Saved data entries:
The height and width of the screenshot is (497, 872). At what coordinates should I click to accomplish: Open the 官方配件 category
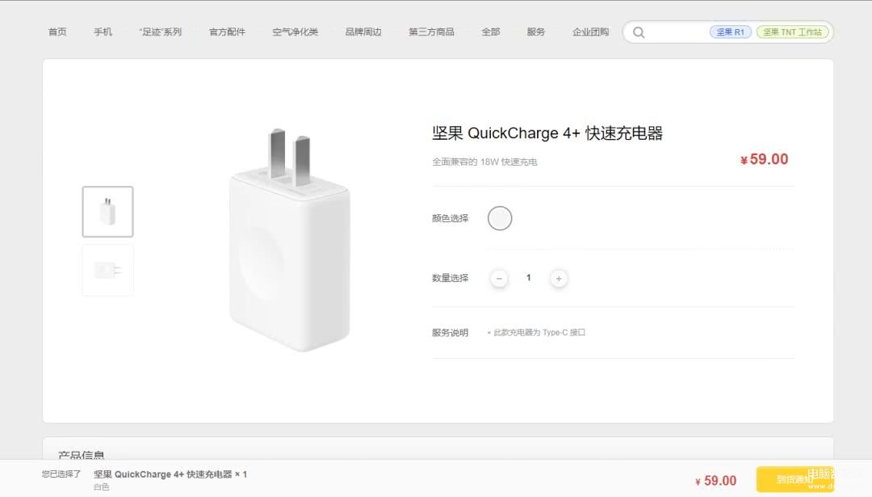click(227, 32)
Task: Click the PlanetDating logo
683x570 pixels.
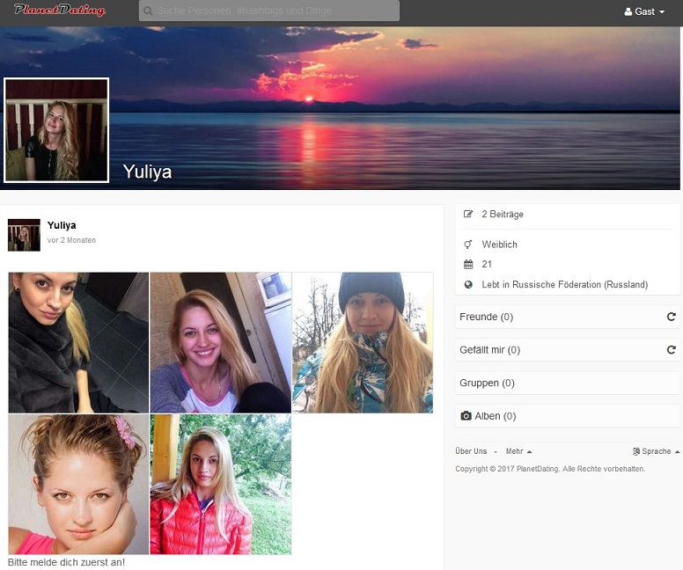Action: (60, 11)
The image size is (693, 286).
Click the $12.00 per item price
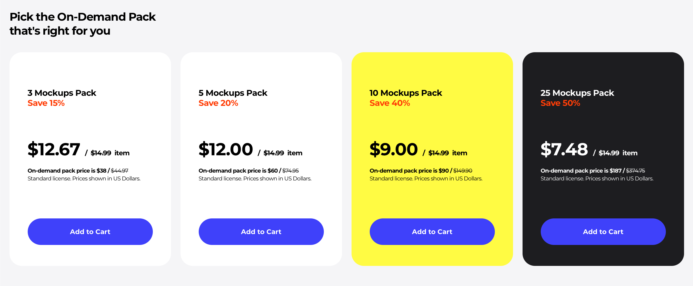tap(226, 149)
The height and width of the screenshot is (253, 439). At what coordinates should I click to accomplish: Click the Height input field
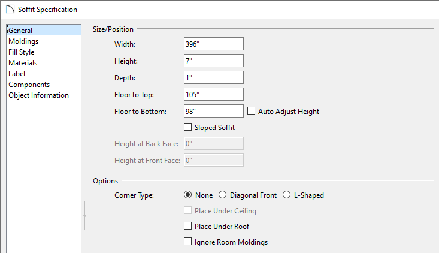[214, 61]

Problem description: What you return must match, line for line, the records from the line containing "The height and width of the screenshot is (253, 439)." through their end, with both ends included and no pictures.

Answer box:
The height and width of the screenshot is (253, 439). At what coordinates should I click to accomplish: Click the Height input field
[214, 61]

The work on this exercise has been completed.